◆ **Task prompt**
Reproduce the records word for word from their beginning through the line containing "7z format is located at coordinates (29, 52).", with both ends included, and leave the pictures out.

◆ **Records shown**
★ ★ ★
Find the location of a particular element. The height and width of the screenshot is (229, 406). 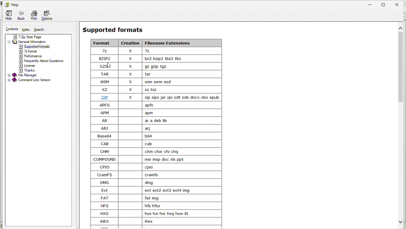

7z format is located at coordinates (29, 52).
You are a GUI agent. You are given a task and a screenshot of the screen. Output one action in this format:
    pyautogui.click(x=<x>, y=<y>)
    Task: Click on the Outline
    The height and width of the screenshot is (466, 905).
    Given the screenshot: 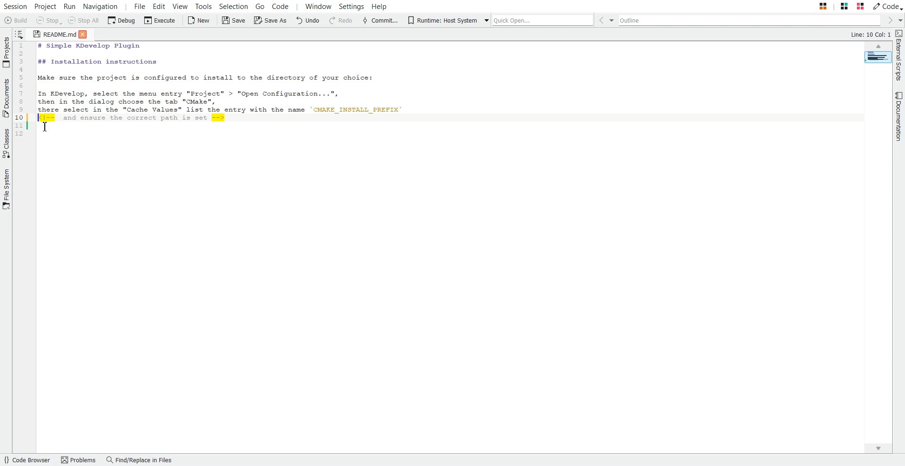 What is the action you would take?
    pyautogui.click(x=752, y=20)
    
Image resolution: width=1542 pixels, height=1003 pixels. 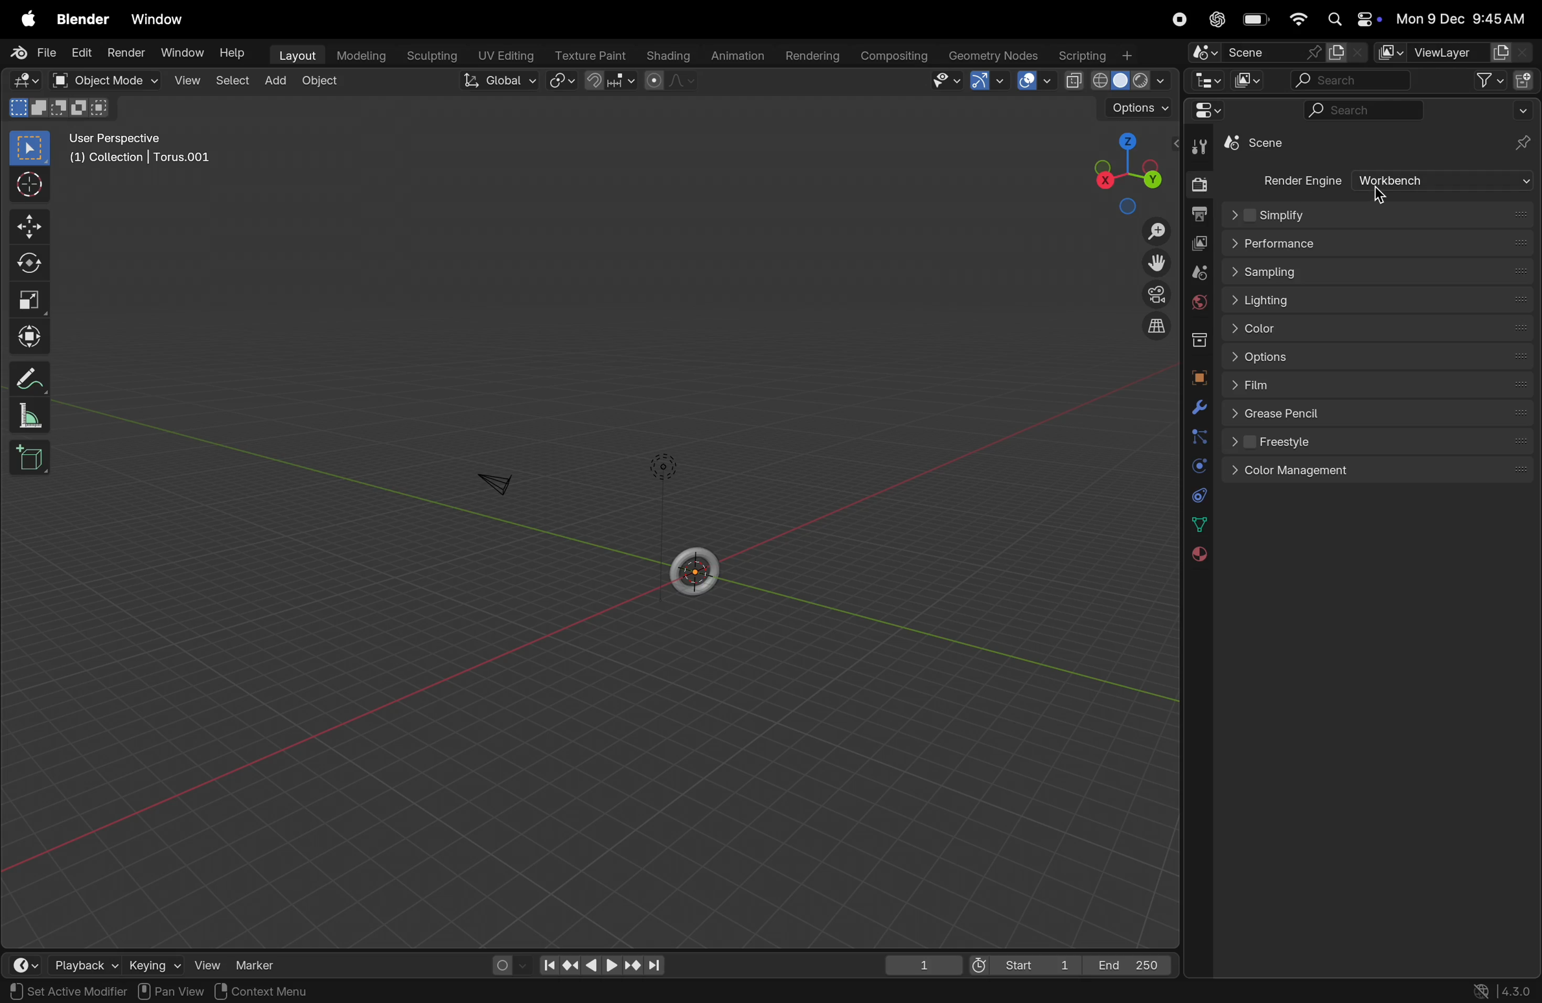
★ ★ ★
◆ **Right answer**
Find the location of a particular element. The height and width of the screenshot is (229, 406). 

7z format is located at coordinates (29, 52).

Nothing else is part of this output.